I have been collecting vintage greeting cards for three or four years now, browsing antique shops, visiting stamp and postcard shows, and poring through boxes of old cards when the Cartophilic Society fair visits our local town. I love the vintage pictures of a bygone era, and the handwritten sentiments inside or on the back of the cards.
The oldest one I have, that is dated, is a Christmas postcard from 1907. Wonderful to see how the women are dressed!
I have a collection of Easter, birthday, Christmas, and New Year cards sent from a father, stationed in Italy during the Second World War, to his daughter back home in New Zealand. I think it is so lovely that his daughter kept the cards all these years.
Postcards were hugely popular in the early twentieth century, when improved printing technology meant that high-quality colour images could be mass-produced cheaply, and postcards were cheap to send. For a few years, postcards replaced the earlier, elaborate, Victorian-style Christmas cards. Sometimes the postcard would show a portrait of the sender, along with a festive greeting.

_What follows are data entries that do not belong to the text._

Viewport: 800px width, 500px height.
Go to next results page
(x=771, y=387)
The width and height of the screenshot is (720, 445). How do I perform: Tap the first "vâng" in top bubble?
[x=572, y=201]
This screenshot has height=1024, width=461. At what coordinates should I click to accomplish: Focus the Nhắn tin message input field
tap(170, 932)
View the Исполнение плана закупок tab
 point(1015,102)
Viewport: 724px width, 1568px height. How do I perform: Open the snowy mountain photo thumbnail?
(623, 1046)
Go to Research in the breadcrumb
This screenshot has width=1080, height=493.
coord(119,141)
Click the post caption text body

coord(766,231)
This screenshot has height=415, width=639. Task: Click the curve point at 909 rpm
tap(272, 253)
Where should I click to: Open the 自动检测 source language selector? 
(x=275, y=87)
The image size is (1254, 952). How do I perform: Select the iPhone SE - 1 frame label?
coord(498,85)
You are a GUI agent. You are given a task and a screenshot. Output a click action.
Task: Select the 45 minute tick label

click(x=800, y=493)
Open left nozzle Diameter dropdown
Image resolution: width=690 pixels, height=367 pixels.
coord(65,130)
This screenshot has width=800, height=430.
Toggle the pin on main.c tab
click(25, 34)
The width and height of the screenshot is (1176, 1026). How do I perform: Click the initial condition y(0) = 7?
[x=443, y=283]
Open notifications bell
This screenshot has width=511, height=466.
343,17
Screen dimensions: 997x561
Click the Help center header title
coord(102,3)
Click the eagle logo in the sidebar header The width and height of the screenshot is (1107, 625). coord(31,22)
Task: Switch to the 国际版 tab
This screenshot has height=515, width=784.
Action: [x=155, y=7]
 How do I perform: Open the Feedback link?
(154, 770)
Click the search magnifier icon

By the 1920s, the traditional folding Christmas card and envelope had returned.
I save a lot of my own cards that I receive and wonder if, one day, many years from now, future generations will look at them with fondness and feelings of nostalgia for a time gone by.
My passion for papercrafts began when I was a young girl, when I would save every birthday card I was given, many of which I still have today. I hang onto them for sentimental reasons—for memories of my childhood and of the people who gave them to me, but also for the beautiful images on the cards. I used to save all my Christmas cards as well, but unfortunately you can only accumulate so many before you officially become a hoarder! So a few years ago, out of necessity, I began to be selective in which ones I would keep. I still keep every card that Nick gives me, birthday cards from my family, as well as the beautiful handmade cards that our niece in England makes for us each birthday and Christmas. And of course, there are always a few that have such pretty pictures that I can’t bear to part with them.
However, all is not lost. Instead of discarding our Christmas cards at the end of the holiday season, I found a way to recycle them down to a couple of pages in an album. A few years ago I began a Christmas scrapbook album. Each year I make two collaged pages with pictures cut from the Christmas cards surrounding photos taken on Christmas Day, and some brief journalling on how we spent Christmas that year. The pictures from the Christmas cards make wonderful free embellishments on the pages, and it is lovely to look back through the different years and remember how we spent each Christmas.
What do you do with your Christmas cards once the festive season is over?